Gian Lorenzo Bernini was born in Naples in 1598 and moved to Rome with his family at the age of eight because his father Pietro, a painter and sculptor from Tuscany, was one of the artists engaged on the worksite of the Basilica of Santa Maria Maggiore. The young Gian Lorenzo thus had first-hand experience of the busy site for the decoration of the basilica, and the atmosphere that he breathed here must have influenced his later life. Probably because of its proximity to the worksite, Pietro chose a house for the family next to the basilica, in Via Liberiana 24. The young Gian Lorenzo lived here from his arrival in Rome until 1642, when he moved to Via della Mercede, not far from Piazza San Silvestro.

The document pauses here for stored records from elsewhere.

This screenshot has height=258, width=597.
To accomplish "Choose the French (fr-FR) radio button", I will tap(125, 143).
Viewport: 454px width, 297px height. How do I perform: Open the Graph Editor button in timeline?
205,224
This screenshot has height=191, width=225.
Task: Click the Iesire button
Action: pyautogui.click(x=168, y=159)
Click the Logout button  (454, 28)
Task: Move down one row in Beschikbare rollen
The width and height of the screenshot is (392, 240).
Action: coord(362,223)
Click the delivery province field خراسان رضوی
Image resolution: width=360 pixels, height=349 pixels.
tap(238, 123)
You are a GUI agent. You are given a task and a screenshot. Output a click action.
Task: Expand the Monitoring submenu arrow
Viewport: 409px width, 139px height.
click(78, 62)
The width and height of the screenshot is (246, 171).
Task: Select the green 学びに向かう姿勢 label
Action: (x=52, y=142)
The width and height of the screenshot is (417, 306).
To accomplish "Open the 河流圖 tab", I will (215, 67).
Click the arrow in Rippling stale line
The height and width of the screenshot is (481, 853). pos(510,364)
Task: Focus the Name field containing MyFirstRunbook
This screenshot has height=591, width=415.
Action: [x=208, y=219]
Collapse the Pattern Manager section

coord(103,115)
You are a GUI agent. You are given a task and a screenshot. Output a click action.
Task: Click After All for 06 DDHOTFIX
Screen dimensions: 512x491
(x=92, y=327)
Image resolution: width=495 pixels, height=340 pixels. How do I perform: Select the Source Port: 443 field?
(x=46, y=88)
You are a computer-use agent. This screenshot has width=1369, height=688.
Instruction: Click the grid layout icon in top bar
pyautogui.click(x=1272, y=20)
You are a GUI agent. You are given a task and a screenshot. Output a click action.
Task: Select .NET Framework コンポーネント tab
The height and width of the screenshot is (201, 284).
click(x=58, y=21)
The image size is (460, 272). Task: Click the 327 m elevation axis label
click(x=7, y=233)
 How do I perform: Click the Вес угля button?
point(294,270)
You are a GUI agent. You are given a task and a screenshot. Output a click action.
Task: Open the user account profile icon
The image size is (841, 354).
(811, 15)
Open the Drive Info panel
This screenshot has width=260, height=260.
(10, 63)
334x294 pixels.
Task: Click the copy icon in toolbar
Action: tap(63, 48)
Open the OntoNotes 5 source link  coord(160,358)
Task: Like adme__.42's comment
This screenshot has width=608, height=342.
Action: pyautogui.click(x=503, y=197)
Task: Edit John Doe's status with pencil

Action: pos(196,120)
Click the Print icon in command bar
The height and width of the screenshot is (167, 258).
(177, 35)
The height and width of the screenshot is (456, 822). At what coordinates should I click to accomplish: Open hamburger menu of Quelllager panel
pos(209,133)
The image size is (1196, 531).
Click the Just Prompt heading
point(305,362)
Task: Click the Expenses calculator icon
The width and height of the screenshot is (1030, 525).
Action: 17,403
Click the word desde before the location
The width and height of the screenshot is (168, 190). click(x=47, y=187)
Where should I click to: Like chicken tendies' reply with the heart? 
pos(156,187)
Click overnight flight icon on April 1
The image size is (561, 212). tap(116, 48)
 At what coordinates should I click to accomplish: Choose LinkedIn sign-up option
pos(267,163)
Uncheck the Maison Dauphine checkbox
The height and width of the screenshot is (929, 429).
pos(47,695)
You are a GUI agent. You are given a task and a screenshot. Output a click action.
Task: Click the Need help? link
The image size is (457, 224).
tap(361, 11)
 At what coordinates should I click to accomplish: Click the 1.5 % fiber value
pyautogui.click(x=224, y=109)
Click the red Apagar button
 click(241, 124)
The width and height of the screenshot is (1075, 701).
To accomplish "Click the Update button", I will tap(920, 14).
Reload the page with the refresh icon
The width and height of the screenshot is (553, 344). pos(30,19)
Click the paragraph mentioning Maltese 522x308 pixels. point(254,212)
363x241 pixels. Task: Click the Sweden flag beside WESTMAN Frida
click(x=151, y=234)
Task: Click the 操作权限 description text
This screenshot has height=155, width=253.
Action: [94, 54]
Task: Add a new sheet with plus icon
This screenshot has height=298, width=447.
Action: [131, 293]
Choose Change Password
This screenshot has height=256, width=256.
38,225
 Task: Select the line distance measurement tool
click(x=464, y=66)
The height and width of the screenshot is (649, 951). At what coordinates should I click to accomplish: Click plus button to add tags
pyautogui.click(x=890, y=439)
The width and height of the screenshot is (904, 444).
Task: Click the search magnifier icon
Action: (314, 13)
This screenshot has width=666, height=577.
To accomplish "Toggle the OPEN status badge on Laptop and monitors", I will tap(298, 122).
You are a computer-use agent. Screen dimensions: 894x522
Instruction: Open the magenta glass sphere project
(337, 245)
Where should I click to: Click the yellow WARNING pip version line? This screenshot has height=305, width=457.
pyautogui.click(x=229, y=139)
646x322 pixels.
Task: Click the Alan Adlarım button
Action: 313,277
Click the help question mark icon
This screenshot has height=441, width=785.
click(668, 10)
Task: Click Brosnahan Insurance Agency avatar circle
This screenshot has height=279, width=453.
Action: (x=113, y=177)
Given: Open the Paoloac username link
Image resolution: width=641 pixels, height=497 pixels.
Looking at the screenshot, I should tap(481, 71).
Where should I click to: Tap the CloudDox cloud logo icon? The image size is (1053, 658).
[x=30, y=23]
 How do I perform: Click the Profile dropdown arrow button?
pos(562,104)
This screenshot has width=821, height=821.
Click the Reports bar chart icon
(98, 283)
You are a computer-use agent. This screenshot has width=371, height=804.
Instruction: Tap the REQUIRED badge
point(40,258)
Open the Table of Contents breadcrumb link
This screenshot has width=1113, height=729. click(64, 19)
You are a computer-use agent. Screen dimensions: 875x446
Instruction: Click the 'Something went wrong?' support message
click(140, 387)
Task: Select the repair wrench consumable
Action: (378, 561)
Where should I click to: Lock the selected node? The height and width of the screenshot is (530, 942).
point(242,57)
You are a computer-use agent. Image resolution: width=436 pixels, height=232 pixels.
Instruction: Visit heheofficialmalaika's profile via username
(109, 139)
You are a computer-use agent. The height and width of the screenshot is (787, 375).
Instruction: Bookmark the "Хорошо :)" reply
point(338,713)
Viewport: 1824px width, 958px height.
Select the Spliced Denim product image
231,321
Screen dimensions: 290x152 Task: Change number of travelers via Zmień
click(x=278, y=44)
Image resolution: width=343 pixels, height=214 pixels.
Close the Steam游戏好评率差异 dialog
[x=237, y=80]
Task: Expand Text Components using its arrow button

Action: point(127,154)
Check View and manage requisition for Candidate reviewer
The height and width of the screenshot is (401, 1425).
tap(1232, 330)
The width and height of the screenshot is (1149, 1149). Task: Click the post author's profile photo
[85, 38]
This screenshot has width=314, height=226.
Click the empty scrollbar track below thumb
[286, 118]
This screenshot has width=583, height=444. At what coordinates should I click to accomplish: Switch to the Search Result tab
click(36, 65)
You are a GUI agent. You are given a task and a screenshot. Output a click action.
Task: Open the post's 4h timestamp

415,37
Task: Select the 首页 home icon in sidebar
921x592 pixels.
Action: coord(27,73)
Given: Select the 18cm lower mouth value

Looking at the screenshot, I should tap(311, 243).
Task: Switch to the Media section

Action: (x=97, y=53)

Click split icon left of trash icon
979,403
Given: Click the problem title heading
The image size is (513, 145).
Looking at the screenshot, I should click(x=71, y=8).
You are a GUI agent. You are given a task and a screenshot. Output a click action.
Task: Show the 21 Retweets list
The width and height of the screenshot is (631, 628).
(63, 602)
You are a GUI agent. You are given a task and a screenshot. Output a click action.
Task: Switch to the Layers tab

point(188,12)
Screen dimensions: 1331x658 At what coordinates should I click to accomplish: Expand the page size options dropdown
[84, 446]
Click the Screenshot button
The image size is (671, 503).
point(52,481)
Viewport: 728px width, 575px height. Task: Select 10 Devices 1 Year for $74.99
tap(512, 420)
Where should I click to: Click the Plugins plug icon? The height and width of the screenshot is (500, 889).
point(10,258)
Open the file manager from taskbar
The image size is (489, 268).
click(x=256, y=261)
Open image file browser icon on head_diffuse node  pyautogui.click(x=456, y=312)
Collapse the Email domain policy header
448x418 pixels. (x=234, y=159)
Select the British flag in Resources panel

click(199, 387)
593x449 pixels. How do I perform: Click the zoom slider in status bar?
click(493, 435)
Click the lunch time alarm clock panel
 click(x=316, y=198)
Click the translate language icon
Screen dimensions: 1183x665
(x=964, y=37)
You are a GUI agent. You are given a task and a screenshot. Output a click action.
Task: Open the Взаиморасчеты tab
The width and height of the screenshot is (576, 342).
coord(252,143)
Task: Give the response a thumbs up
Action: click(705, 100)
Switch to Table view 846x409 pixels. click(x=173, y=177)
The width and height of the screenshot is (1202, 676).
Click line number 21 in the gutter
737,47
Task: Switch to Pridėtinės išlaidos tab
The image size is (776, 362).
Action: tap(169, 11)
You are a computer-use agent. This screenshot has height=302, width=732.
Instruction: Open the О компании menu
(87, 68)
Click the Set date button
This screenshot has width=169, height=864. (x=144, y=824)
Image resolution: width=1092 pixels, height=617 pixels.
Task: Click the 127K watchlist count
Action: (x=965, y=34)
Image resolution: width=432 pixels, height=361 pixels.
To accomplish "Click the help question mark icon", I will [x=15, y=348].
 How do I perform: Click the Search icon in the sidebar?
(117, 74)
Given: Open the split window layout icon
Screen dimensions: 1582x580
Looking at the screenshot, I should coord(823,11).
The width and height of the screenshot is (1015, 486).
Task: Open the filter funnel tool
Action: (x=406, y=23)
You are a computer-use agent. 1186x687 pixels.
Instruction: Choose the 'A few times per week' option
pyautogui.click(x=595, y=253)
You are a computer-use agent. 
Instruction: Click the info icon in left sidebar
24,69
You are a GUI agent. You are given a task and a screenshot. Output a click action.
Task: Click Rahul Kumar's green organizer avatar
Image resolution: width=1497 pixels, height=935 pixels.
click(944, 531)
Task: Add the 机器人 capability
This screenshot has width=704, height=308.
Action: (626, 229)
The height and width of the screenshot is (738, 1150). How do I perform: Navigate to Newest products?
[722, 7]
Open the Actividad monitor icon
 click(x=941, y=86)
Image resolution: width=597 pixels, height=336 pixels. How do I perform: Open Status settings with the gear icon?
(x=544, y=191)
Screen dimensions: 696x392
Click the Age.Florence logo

The house on the Esquiline thus witnessed the whole of Gian Lorenzo Bernini’s artistic apprenticeship: here the artist executed three sculptures that brought him to prominence at the Vatican, home to the most influential buyers and patrons of the time. These were the Rape of Proserpina, the David and Apollo and Daphne, commissioned by Cardinal Scipione Borghese between 1621 and 1625, and now on display in the Galleria Borghese. The ability demonstrated in these works so impressed Cardinal Maffeo Barberini, the future Pope Urban VIII, that he commissioned Bernini to undertake the radical renovation of the church of Santa Bibiana. On this occasion, for the first time, Bernini was commissioned not only to execute the statue of the saint, but also to design the church façade, which has survived until the present. The church, now overlooking Via Giolitti, was then on the edge of the city and we can imagine Bernini crossing the whole Esquiline to reach his worksite.

After his death on 28 November 1680, Gian Lorenzo Bernini was buried in the family tomb in the Basilica of Santa Maria Maggiore, just a few hundred metres from the house where he lived as a young man.